Avant de commencer à jouer du as well as petit violon du monde, écoutez-moi: j’étais un assistant de langue, un assistant de classe pour les professeurs d’anglais dans les écoles publiques françaises. Aussi agréable que cela puisse paraître de travailler à temps partiel au pays des baguettes, du champagne et des vacances bimensuelles, l’enseignement est difficile. C’est encore plus difficile dans une society qui n’est pas la vôtre.

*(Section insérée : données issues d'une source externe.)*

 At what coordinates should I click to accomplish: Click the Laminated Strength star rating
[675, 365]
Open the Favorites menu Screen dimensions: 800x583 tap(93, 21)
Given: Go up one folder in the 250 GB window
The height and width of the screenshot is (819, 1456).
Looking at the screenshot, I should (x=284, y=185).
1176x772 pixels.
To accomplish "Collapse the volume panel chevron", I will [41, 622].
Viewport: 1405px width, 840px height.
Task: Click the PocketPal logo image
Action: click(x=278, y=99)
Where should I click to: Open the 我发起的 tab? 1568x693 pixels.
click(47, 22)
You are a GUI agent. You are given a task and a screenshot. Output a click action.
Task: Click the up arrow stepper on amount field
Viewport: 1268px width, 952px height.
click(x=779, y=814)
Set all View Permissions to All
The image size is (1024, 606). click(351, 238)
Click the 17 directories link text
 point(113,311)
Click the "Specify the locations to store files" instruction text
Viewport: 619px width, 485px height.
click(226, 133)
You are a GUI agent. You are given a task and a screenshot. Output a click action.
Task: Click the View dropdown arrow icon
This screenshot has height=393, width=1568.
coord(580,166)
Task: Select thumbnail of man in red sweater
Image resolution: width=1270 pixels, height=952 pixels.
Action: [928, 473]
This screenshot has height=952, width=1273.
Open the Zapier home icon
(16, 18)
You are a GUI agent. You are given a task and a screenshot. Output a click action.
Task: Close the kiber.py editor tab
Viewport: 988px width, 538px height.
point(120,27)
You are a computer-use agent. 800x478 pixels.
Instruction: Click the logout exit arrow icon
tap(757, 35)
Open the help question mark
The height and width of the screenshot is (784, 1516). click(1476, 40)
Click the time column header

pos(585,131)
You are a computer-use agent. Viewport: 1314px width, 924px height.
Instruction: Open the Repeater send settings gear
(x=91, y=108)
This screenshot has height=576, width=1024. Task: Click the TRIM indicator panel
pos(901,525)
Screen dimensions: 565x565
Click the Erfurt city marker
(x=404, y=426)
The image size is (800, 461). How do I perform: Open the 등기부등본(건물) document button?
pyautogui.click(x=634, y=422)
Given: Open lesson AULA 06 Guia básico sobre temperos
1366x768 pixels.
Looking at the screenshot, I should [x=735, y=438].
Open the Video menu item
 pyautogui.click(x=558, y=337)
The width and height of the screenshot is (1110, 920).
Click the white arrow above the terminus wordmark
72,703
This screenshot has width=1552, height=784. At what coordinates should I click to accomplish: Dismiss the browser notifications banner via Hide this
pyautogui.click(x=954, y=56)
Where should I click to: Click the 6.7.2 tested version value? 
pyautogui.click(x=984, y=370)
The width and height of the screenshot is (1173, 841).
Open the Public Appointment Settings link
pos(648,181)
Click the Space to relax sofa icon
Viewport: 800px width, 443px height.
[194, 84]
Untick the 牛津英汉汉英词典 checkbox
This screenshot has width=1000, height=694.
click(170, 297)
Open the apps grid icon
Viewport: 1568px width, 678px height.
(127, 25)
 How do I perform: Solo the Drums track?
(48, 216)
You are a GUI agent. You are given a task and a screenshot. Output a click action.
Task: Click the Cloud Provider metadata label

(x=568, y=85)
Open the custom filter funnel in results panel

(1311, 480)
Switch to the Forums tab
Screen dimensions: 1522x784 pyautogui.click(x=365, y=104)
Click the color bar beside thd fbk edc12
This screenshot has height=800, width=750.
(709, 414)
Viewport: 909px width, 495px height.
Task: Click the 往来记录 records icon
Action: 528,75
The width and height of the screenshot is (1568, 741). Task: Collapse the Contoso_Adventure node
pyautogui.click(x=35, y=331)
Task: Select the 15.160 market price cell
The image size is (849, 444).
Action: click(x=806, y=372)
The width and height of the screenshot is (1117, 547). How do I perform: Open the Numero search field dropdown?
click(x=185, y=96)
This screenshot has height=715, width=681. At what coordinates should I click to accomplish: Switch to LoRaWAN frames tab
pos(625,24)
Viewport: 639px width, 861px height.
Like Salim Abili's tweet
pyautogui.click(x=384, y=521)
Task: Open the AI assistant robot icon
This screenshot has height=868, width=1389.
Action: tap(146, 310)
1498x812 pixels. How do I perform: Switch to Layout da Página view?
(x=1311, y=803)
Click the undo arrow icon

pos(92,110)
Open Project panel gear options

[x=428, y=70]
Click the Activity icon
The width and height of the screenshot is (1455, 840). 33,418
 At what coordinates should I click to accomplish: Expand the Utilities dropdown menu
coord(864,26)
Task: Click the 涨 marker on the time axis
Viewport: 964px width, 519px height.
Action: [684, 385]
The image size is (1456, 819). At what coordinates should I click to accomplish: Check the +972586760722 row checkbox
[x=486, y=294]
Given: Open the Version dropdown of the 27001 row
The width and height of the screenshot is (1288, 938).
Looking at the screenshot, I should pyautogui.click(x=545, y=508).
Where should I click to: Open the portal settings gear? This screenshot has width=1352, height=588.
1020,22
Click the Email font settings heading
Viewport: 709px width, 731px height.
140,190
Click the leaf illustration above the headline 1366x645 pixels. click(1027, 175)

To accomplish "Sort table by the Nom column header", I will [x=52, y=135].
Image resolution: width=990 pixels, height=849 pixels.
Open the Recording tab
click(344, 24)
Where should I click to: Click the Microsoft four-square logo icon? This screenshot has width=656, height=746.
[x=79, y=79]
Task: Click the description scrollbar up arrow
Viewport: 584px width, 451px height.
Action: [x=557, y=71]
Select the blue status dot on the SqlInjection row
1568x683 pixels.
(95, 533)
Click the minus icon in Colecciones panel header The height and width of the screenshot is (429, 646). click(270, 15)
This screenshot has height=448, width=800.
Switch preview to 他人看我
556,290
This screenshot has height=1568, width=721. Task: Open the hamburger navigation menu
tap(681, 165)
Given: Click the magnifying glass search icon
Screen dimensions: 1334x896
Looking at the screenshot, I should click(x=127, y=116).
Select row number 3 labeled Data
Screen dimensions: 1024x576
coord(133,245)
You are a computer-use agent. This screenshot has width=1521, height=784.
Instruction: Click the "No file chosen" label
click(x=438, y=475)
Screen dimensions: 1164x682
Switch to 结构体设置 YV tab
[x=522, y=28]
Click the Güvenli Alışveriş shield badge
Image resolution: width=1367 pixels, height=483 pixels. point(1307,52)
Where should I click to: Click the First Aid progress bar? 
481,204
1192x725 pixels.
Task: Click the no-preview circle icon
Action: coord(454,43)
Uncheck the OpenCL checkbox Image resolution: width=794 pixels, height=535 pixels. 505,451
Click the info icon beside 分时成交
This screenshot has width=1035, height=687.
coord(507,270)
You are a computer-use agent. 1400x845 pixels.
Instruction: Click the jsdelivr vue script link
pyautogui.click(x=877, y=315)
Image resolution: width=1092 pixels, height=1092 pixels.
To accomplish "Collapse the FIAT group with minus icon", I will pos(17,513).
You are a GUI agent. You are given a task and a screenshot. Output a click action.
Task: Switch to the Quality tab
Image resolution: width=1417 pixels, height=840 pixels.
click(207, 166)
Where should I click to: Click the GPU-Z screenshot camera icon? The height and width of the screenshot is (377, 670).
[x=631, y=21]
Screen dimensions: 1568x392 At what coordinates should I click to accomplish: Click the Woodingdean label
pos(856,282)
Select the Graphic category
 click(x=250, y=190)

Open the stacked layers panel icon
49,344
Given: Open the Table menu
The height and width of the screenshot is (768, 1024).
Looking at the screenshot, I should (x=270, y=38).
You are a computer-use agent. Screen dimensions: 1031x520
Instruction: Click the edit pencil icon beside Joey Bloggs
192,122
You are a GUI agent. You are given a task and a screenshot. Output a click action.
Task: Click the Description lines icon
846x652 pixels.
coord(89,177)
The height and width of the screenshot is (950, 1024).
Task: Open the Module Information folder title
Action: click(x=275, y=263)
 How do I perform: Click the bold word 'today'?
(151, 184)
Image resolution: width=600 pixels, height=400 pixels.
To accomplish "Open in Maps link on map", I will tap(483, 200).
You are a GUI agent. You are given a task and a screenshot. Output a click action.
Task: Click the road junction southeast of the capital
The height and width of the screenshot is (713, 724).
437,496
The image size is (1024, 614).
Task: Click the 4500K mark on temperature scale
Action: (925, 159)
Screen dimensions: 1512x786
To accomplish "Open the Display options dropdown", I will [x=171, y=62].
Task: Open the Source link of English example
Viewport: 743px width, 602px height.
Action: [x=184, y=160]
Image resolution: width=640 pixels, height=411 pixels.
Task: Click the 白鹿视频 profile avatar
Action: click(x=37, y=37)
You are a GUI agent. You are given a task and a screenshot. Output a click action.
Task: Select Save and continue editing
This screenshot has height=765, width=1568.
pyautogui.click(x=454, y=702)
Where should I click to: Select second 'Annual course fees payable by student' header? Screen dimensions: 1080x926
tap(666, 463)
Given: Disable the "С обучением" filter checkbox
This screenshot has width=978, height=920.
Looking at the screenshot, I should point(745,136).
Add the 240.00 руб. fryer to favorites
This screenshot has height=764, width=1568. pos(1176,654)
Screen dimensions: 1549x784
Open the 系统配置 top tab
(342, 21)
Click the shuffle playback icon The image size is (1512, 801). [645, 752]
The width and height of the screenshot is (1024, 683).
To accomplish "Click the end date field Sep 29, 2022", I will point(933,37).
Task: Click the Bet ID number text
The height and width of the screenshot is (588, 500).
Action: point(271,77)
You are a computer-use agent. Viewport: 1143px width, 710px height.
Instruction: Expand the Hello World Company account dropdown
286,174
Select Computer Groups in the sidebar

Pendant 2 ans, j'ai enseigné l'anglais dans de petites villes idylliques du sud-ouest de la France

Le programme d’assistant d’enseignement en France recrute des Américains âgés de 20 à 35 ans pour travailler à temps partiel en dispensant un enseignement en anglais dans les écoles publiques françaises pour 785 € par mois, as well as une assurance maladie. J’étais fraîchement sorti d’un programme d’études supérieures rigoureux et avoir des discussions en anglais pendant 12 heures par semaine semblait être des vacances en comparaison – j’ai postulé, je suis entré et j’ai prévu de déménager en France.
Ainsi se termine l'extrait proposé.